The characterization is unique, if you also add in extra markers for
the word boundaries (^ for beginning, $ for end), in which case the set
above is modified to { $$, ^^, $^, $a, $b, $c, a^, b^, c^ }, taken in
union with the set { c, aa, bb, ^b, a$ }.
The same is true for context-free languages -- except the sequence is
infinite, but the languages R_0, R_1, R_2, ... are still all regular.
]
What exactly ("the same") is true for context-free languages? That the
characrerization is unique? Is this not trivial for all languages, since
the set of all n-glyphs with ^ and $ contains also all words which
don't belong to the language. And the sets {^w$ | w not in L} are
different for different L. Or that the languages of the sequence are
regular? This is also true, since they are finite.
Or that the minimal set (without ^ and $) is finite in the context-free
case? I don't see that. Could you give a reference?
In SCHEME #2, you allow introduction of a star on the right side.
Although one can do it automatically in some cases, i.e. a rule
"A >= term1 + (term2) A" is transformed to "A >= term2* term1"
and
"A >= term1 + A (term2)" is transformed to "A >= term1 term2*"
but I don't see that it introduces all possibles stars.
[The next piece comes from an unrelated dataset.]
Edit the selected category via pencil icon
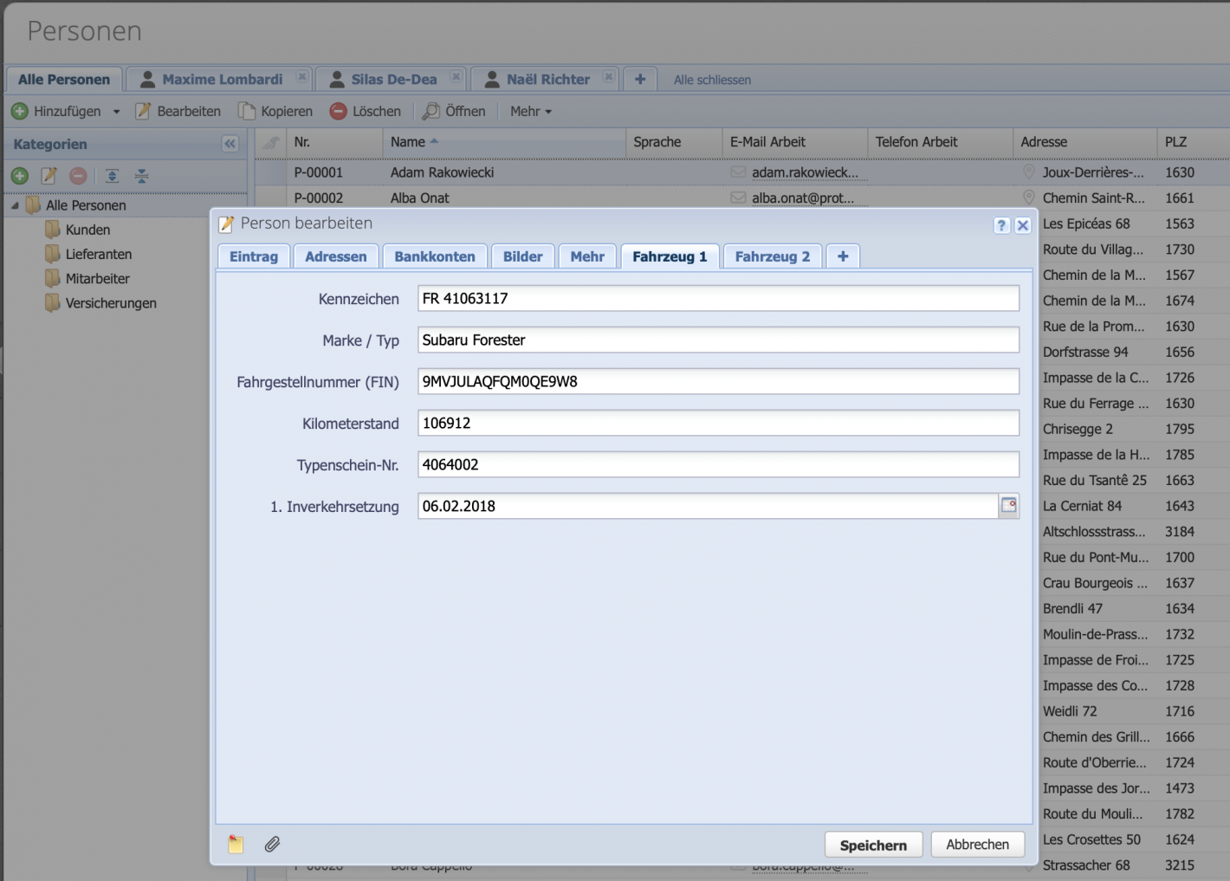click(49, 175)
For instance,
"A >= a + aAa" gives the same language as "A >= a(aa)*". Somehow one
needs a notion of a sufficient condition on the occurences of star.
Without star, the second sceme seems to generate languages of words of
bigger and bigger length. Besides, I don't need convergence from below -
it is a simple as generating the words of L of bigger and bigger length.
With star, it improves - but still converges from below.
A simple
SCHEME #5
would give the languages
R_k := ( words_{<k}(L) union prefixes_k(L) )
of words of length at most k-1 of L and prefixes of length =k of words of L.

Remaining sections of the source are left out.